Overexpression of γ-glutamylcysteine synthetase suppresses tumor necrosis factor-induced apoptosis and activation of nuclear transcription factor-kappa B and activator protein-1

Abstract

Tumor necrosis factor (TNF) is a highly pleiotropic cytokine whose activity is at least partially regulated by the redox status of the cell. The cellular redox status is controlled primarily by glutathione, a major cellular antioxidant, whose synthesis is regulated by the rate-limiting enzyme γ-glutamylcysteine synthetase (γ-GCS). In the present report we investigated the effect of γ-GCS overexpression on the TNF-induced activation of nuclear transcription factors NF-κB and AP-1, stress-activated protein kinase/c-Jun amino-terminal kinase (JNK) and apoptosis.
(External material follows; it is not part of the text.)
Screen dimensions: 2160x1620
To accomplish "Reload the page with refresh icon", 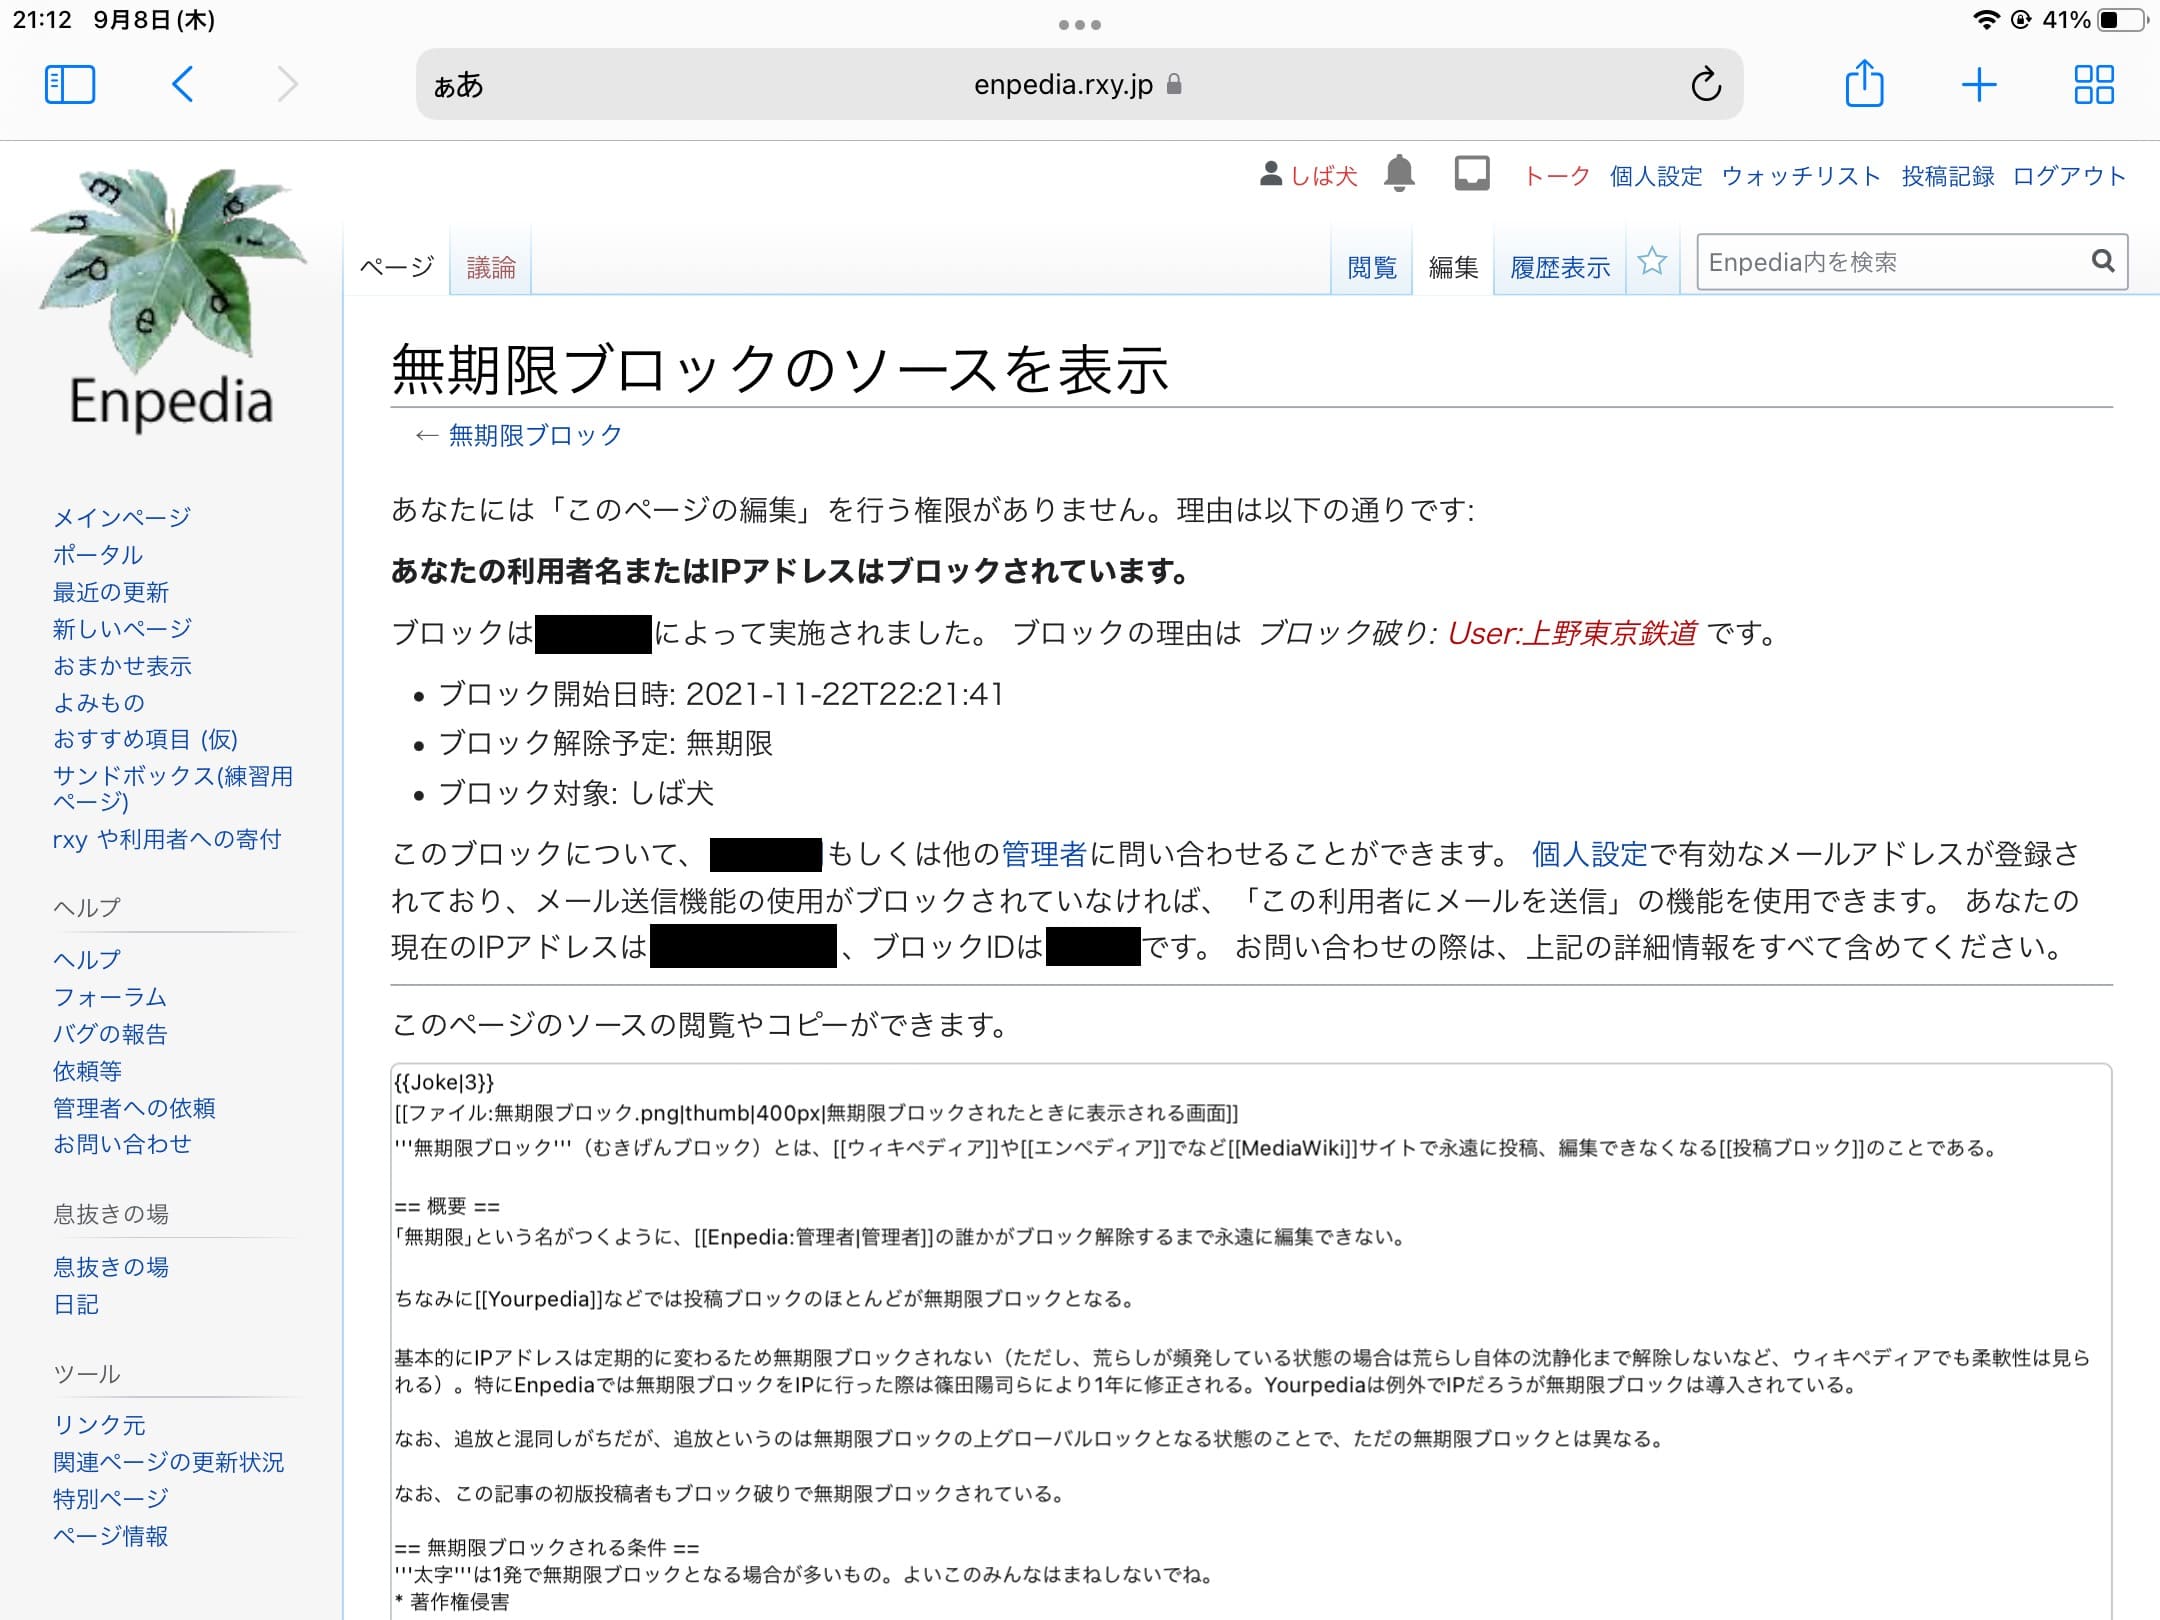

Transfection of cells with γ-GCS cDNA blocked TNF-induced NF-κB activation, cytoplasmic IκBα degradation, nuclear translocation of p65, and NF-κB-dependent gene transcription. γ-GCS overexpression also completely suppressed NF-κB activation induced by phorbol ester and okadaic acid, whereas that induced by H₂O₂, ceramide, and lipopolysaccharide was minimally affected. γ-GCS also abolished the activation of AP-1 induced by TNF and inhibited TNF-induced activation of JNK and mitogen-activated protein kinase kinase. TNF-mediated cytotoxicity and activation of caspase-3 were both abrogated in γ-GCS-overexpressing cells. Overall, our results indicate that most of the pleiotropic actions of TNF are regulated by the glutathione-controlled redox status of the cell.